- EXERCISE TASK -
Rewrite every line of the records below as a Markdown table with the columns Row and Line, numbering each row and leaving out the blank lines.

<<<<

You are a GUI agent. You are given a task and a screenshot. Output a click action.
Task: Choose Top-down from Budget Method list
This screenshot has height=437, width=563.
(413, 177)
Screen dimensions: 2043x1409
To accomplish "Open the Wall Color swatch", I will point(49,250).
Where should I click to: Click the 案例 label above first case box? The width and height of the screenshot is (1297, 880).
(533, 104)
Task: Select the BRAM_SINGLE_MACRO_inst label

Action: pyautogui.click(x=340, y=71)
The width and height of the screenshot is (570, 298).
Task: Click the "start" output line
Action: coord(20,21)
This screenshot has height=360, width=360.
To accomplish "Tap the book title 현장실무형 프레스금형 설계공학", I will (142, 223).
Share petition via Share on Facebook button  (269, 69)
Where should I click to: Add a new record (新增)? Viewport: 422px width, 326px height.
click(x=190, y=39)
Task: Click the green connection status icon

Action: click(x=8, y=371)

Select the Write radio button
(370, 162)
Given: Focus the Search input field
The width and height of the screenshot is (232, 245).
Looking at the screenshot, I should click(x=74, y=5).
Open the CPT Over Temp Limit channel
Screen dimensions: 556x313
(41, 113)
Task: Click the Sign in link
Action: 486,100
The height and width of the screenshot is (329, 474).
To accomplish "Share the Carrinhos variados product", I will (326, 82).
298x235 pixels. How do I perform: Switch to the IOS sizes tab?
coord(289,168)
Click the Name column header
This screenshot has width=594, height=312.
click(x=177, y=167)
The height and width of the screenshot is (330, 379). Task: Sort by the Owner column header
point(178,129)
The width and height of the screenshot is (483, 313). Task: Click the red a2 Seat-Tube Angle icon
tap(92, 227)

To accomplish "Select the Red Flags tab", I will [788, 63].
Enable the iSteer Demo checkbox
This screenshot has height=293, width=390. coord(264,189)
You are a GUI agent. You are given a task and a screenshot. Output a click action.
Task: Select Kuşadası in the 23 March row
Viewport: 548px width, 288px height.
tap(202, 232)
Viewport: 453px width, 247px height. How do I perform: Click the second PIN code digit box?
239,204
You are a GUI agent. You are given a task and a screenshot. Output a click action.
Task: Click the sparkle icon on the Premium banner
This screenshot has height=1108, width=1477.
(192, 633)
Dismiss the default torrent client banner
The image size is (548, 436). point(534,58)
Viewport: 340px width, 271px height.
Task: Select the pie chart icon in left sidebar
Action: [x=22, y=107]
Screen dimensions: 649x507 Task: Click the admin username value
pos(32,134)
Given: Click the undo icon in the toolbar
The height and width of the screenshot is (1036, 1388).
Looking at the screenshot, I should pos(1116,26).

>>>>

- RESULT -
| Row | Line |
|---|---|
| 1 | You are a GUI agent. You are given a task and a screenshot. Output a click action. |
| 2 | Task: Choose Top-down from Budget Method list |
| 3 | This screenshot has height=437, width=563. |
| 4 | (413, 177) |
| 5 | Screen dimensions: 2043x1409 |
| 6 | To accomplish "Open the Wall Color swatch", I will point(49,250). |
| 7 | Where should I click to: Click the 案例 label above first case box? The width and height of the screenshot is (1297, 880). |
| 8 | (533, 104) |
| 9 | Task: Select the BRAM_SINGLE_MACRO_inst label |
| 10 | Action: pyautogui.click(x=340, y=71) |
| 11 | The width and height of the screenshot is (570, 298). |
| 12 | Task: Click the "start" output line |
| 13 | Action: coord(20,21) |
| 14 | This screenshot has height=360, width=360. |
| 15 | To accomplish "Tap the book title 현장실무형 프레스금형 설계공학", I will (142, 223). |
| 16 | Share petition via Share on Facebook button  (269, 69) |
| 17 | Where should I click to: Add a new record (新增)? Viewport: 422px width, 326px height. |
| 18 | click(x=190, y=39) |
| 19 | Task: Click the green connection status icon |
| 20 | Action: click(x=8, y=371) |
| 21 | Select the Write radio button |
| 22 | (370, 162) |
| 23 | Given: Focus the Search input field |
| 24 | The width and height of the screenshot is (232, 245). |
| 25 | Looking at the screenshot, I should click(x=74, y=5). |
| 26 | Open the CPT Over Temp Limit channel |
| 27 | Screen dimensions: 556x313 |
| 28 | (41, 113) |
| 29 | Task: Click the Sign in link |
| 30 | Action: 486,100 |
| 31 | The height and width of the screenshot is (329, 474). |
| 32 | To accomplish "Share the Carrinhos variados product", I will (326, 82). |
| 33 | 298x235 pixels. How do I perform: Switch to the IOS sizes tab? |
| 34 | coord(289,168) |
| 35 | Click the Name column header |
| 36 | This screenshot has width=594, height=312. |
| 37 | click(x=177, y=167) |
| 38 | The height and width of the screenshot is (330, 379). Task: Sort by the Owner column header |
| 39 | point(178,129) |
| 40 | The width and height of the screenshot is (483, 313). Task: Click the red a2 Seat-Tube Angle icon |
| 41 | tap(92, 227) |
| 42 | To accomplish "Select the Red Flags tab", I will [788, 63]. |
| 43 | Enable the iSteer Demo checkbox |
| 44 | This screenshot has height=293, width=390. coord(264,189) |
| 45 | You are a GUI agent. You are given a task and a screenshot. Output a click action. |
| 46 | Task: Select Kuşadası in the 23 March row |
| 47 | Viewport: 548px width, 288px height. |
| 48 | tap(202, 232) |
| 49 | Viewport: 453px width, 247px height. How do I perform: Click the second PIN code digit box? |
| 50 | 239,204 |
| 51 | You are a GUI agent. You are given a task and a screenshot. Output a click action. |
| 52 | Task: Click the sparkle icon on the Premium banner |
| 53 | This screenshot has height=1108, width=1477. |
| 54 | (192, 633) |
| 55 | Dismiss the default torrent client banner |
| 56 | The image size is (548, 436). point(534,58) |
| 57 | Viewport: 340px width, 271px height. |
| 58 | Task: Select the pie chart icon in left sidebar |
| 59 | Action: [x=22, y=107] |
| 60 | Screen dimensions: 649x507 Task: Click the admin username value |
| 61 | pos(32,134) |
| 62 | Given: Click the undo icon in the toolbar |
| 63 | The height and width of the screenshot is (1036, 1388). |
| 64 | Looking at the screenshot, I should pos(1116,26). |